Acinetobacter baumannii (AB) is a bacterium commonly found in hospitals, where it acts as a nosocomial pathogen, causing infections in various systems of the body, particularly the respiratory tract, bloodstream, urinary tract, and skin [1]. AB contamination in hospitals often leads to opportunistic infections in long-term patients. Multi-drug-resistant AB (MDR-AB) strains are a major cause of mortality among patients with weakened immune systems [2].
AB is an aerobic, non-sugar-fermenting bacterium. It does not form filaments but can move in a twitching manner using pili [3]. The World Health Organization (WHO) recognizes AB as a highly important antibiotic-resistant bacterium, along with Enterobacter spp., Enterococcus faecium, Klebsiella pneumoniae, Pseudomonas aeruginosa, and Staphylococcus aureus. Due to the limited scope for developing new antibiotics, alternative treatments for MDR bacteria, including AB, have been proposed, with phage therapy emerging as a promising option.
Bacteriophages, or phages, are viruses that naturally infect and kill specific bacteria. Phages can infect bacterial hosts through two main pathways: the lytic and lysogenic cycles. In the lytic pathway, phage infection results in bacterial lysis, releasing new phage progeny that can then infect additional bacterial cells. In contrast, the lysogenic pathway involves the integration of the phage genome into the bacterial chromosome, forming what is known as a lysogen. A lysogen does not produce phage progeny unless induced by agents such as mitomycin C [4], nalidixic acid, and ciprofloxacin [5]. Ultraviolet light has also been shown to induce lysogens to enter the lytic cycle through activation of the SOS regulatory system [6]. Phages are broadly categorized into two types: virulent and temperate.
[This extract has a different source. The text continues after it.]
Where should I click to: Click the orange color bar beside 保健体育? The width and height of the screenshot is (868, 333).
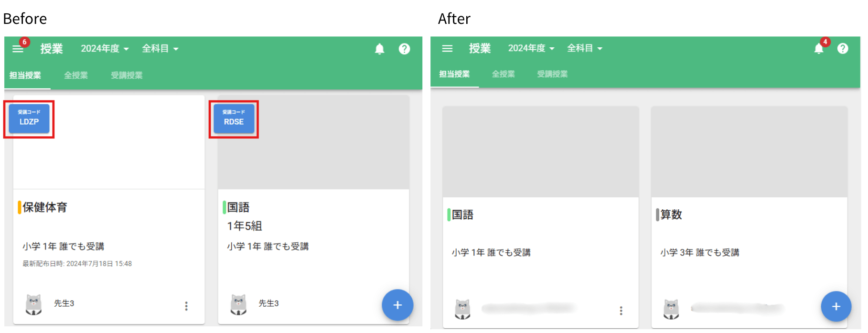[x=20, y=207]
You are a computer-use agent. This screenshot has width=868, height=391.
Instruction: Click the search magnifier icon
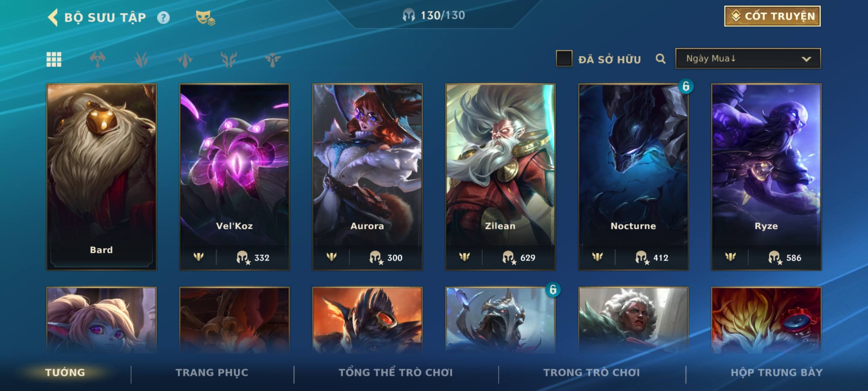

Virulent phages are preferable for phage therapy because they exclusively follow the lytic pathway and do not form lysogens [7]. Virulent phages can be identified by their formation of clear plaques in plaque assays, in contrast to temperate phages, which produce turbid plaques [8,9]. Virulent phages are theoretically more suitable for phage therapy due to these properties. Although virulent phages do not form lysogens, bacterial resistance to these phages can still develop, posing a challenge to successful phage therapy [9-11]. Addressing this resistance is essential for improving therapeutic outcomes.
This study established an in vitro phage treatment model to explore the use of multiple virulent AB-phages to infect an AB isolate, designated ABU-3. Ultimately, three distinct AB-phages were isolated to target the ABU-3 isolate. Phage-resistant ABU-3 cells, induced by each of the three virulent AB-phages, were then isolated to examine potential resistance to each phage infection. This research aims to assess the likelihood of phage resistance in ABU-3s induced by individual phages. Additionally, strategies to optimize phage therapy and prevent induction of the pathogenic bacteria are proposed. The findings aim to provide insights into achieving the most effective practices in phage therapy.

Results

Characterization of the AB-Phages

To investigate the association between phage resistance in ABU-3 and susceptibility to other AB-phages, we selected the ABU-3 isolate, which was susceptible to three types of AB-phages: AB-phage-22, AB-phage-27, and AB-phage-32, for further study. Plaque formations of the three phages are shown in Figure 1. AB-phage-22 formed clear plaques 1.3-2.1 mm in diameter, surrounded by a thick, turbid zone. AB-phage-27 produced plaques smaller than 1 mm, and AB-phage-32 formed clear plaques approximately 1.2-1.8 mm in diameter with a thinner surrounding zone compared to AB-phage-22. Notably, AB-phage-27 appeared distinct from AB-phage-22 and AB-phage-32 due to its smaller plaque diameter. TEM images revealed unique tail morphologies for each phage: AB-phage-22 resembled Siphoviridae, AB-phage-27 was Podoviridae-like, and AB-phage-32 displayed a long, contractile tail characteristic of Myoviridae.
We next examined the physical characteristics of these phages, focusing on their tolerance to pH and temperature. AB-phage-27 became inactive after 1 hour at 56°C, while AB-phage-22 and AB-phage-32 tolerated temperatures of 68-69°C and 66-67°C, respectively, for the same duration. All three AB-phages remained stable after at least six freeze-thaw cycles, as assessed by spot tests and plaque formation methods. Regarding pH tolerance, AB-phage-22 remained partially active after 2 hours at pH 2, whereas AB-phage-32 was completely inactivated under the same conditions. AB-phage-27 became inactive at pH 3. All three AB-phages tolerated alkaline conditions at pH 12 but were inactivated at pH 13.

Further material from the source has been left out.